When Multilo's inline AI suggests text that makes a factual claim, it now backs the claim with as many library sources as the evidence supports — not just the single strongest match. Each citation is visible right inside the suggestion preview, and you can hover or click any one to see the source passage before you decide whether to accept the edit.
What it ships
- Multi-source citations per suggestion — when two, three, or four library passages all back the same claim, the suggestion threads them all in. The bibliography agent collapses them to the right citation style on save.
- Inline preview, no detour — every cited source is readable in place from the suggestion popover. No flipping back to the library, no second window. Read the actual quoted passage, decide, accept.
- Source attribution is per-claim, not per-paragraph — if one paragraph makes two distinct claims, each claim gets its own citation set. You're never wondering which sentence a reference is supposed to support.
- Citation style respected — APA, IEEE, Harvard, MLA, and Chicago are all aware of multi-source citations. The formatter does the right thing whether your style wants
(Smith, 2024; Jones, 2023),[12, 13], or numbered footnotes. - Library-first, web only when needed — Multilo prefers sources already in your project library because you've already vetted them. Web sources only get suggested when nothing in your library covers the claim.
How it works
- Trigger a suggestion — write a line, pause, and the inline AI proposes the next sentence as usual.
- See every backing source — the suggestion preview now shows every citation it intends to insert, with little chips you can hover for the source passage.
- Accept, edit, or reject per source — drop a citation that doesn't fit, swap one for a better library match via Claim Check, or accept the full suggestion as-is.

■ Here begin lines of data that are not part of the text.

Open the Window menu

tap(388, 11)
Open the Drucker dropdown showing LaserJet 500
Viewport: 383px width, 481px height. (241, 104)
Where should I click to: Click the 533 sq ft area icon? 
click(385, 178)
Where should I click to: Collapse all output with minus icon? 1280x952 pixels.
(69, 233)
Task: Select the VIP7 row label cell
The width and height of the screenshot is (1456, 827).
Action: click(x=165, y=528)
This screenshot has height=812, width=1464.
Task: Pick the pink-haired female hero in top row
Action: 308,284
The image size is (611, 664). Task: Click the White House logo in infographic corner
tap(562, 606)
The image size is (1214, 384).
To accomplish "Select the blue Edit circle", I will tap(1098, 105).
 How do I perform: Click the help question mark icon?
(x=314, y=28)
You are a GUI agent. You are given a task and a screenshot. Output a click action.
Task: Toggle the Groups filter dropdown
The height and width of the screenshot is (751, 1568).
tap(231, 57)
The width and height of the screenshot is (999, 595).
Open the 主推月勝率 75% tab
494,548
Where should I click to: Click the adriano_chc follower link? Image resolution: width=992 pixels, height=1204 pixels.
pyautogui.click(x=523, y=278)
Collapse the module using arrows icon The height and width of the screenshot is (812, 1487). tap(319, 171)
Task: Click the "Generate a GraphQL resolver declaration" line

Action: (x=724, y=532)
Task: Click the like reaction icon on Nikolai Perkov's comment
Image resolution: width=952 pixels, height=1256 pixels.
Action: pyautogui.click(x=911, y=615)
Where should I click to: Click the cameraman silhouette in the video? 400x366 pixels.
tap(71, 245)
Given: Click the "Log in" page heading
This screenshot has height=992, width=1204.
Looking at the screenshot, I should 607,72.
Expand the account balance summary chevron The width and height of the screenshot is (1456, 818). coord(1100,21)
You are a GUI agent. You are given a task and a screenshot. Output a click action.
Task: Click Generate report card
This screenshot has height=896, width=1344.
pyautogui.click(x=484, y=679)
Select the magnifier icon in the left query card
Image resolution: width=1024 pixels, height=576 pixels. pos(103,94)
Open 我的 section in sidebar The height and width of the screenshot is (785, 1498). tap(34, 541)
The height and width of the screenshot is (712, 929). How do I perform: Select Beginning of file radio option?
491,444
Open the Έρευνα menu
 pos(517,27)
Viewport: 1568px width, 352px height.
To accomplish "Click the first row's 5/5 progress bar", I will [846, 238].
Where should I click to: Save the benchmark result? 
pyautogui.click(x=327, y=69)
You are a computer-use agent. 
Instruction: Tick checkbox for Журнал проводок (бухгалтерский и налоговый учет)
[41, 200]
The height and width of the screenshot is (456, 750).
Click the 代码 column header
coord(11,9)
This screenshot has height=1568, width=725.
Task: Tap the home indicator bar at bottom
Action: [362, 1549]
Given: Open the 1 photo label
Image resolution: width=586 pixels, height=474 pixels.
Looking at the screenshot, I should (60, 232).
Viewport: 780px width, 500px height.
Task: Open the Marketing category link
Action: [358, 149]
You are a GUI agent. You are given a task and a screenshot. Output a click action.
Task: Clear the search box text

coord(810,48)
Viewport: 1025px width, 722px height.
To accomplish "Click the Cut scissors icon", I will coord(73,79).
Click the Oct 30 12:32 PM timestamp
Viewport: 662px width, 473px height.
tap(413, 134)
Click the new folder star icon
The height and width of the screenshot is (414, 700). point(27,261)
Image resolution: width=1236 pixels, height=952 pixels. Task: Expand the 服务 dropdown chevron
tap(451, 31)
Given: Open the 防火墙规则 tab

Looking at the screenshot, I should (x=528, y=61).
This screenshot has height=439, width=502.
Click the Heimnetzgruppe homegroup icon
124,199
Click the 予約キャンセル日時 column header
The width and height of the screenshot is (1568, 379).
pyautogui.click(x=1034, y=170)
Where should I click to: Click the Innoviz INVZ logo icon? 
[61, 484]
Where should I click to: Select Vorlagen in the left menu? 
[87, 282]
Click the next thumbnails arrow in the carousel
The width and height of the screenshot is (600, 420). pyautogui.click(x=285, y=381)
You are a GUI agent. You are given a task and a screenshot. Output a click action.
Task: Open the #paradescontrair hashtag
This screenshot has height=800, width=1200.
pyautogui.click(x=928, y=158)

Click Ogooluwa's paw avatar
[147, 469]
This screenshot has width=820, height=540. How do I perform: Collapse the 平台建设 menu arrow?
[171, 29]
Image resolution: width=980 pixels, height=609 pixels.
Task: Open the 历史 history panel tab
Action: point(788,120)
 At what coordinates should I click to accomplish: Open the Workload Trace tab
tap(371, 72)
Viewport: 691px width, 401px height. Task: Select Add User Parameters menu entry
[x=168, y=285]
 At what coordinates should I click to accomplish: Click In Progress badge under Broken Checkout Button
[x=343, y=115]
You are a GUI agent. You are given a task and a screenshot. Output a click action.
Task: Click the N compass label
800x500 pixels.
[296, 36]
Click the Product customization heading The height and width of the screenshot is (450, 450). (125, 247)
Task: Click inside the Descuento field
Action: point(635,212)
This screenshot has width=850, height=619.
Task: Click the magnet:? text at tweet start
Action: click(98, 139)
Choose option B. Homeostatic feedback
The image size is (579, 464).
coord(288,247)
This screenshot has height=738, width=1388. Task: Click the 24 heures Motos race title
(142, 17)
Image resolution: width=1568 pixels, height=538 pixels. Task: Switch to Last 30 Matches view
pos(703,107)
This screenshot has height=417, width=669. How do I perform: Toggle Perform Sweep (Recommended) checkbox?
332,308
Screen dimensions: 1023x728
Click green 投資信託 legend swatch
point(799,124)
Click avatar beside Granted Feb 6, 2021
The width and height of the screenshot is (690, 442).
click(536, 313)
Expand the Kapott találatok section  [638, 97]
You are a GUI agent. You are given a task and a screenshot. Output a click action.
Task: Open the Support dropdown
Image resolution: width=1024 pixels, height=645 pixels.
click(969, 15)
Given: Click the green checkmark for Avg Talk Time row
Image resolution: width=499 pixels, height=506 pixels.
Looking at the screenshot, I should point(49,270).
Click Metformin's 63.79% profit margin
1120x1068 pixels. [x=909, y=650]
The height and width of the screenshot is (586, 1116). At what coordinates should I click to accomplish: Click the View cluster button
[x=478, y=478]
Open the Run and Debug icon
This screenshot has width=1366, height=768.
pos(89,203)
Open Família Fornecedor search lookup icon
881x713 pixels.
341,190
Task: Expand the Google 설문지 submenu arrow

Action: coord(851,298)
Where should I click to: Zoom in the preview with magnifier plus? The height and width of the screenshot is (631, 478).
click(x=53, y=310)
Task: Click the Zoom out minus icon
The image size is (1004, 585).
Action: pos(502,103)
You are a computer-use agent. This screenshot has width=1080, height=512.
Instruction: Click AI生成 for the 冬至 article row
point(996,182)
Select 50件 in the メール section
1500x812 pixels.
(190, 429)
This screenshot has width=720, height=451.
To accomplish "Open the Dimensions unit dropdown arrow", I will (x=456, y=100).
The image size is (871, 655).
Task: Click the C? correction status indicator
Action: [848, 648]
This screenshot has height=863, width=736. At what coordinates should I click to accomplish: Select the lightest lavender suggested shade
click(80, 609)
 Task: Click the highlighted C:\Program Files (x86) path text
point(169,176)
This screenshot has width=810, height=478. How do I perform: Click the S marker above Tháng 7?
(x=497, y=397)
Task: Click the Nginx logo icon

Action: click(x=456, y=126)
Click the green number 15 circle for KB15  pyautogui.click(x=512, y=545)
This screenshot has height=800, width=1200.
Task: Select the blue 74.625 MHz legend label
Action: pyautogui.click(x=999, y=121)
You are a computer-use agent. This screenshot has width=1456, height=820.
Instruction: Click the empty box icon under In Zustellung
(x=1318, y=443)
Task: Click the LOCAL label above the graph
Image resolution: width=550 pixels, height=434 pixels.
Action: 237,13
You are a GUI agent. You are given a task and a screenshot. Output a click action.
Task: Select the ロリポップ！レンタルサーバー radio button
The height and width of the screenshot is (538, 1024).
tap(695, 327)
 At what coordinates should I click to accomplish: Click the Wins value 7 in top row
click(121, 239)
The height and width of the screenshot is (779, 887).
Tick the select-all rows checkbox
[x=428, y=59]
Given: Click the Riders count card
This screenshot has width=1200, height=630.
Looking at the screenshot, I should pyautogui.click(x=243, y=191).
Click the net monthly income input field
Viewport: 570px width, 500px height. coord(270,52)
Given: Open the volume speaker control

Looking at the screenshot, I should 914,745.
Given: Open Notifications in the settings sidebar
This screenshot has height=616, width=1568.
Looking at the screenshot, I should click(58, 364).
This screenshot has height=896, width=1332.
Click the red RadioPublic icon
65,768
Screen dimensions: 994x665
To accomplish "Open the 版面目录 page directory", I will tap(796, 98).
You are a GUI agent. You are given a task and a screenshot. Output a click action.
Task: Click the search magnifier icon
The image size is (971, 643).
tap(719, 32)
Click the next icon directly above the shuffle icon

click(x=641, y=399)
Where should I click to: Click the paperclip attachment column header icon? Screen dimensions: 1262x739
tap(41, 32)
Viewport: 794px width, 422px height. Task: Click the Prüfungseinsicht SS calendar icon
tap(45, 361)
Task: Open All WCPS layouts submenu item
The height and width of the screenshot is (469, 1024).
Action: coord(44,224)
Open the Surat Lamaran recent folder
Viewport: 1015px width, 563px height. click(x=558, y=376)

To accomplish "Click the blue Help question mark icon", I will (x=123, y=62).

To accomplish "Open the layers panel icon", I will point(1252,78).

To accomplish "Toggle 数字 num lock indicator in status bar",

- Saved as proper inline citations — once accepted, the citations land in your
.docx/.mdformatted to your chosen style.
Why it matters
Reviewers care about citation density and provenance, not single best-source convenience. A claim with three independent corroborating sources is stronger than the same claim with one. Letting the suggestion engine surface every source it considered — and letting you vet each one before the edit lands — turns inline AI from a fast-but-shallow autocomplete into a reviewable evidence trail.
Try it
Open any project with a populated library, start writing in a .docx or .md document, and watch a suggestion. If the claim is supported by multiple library passages, the preview will show every one.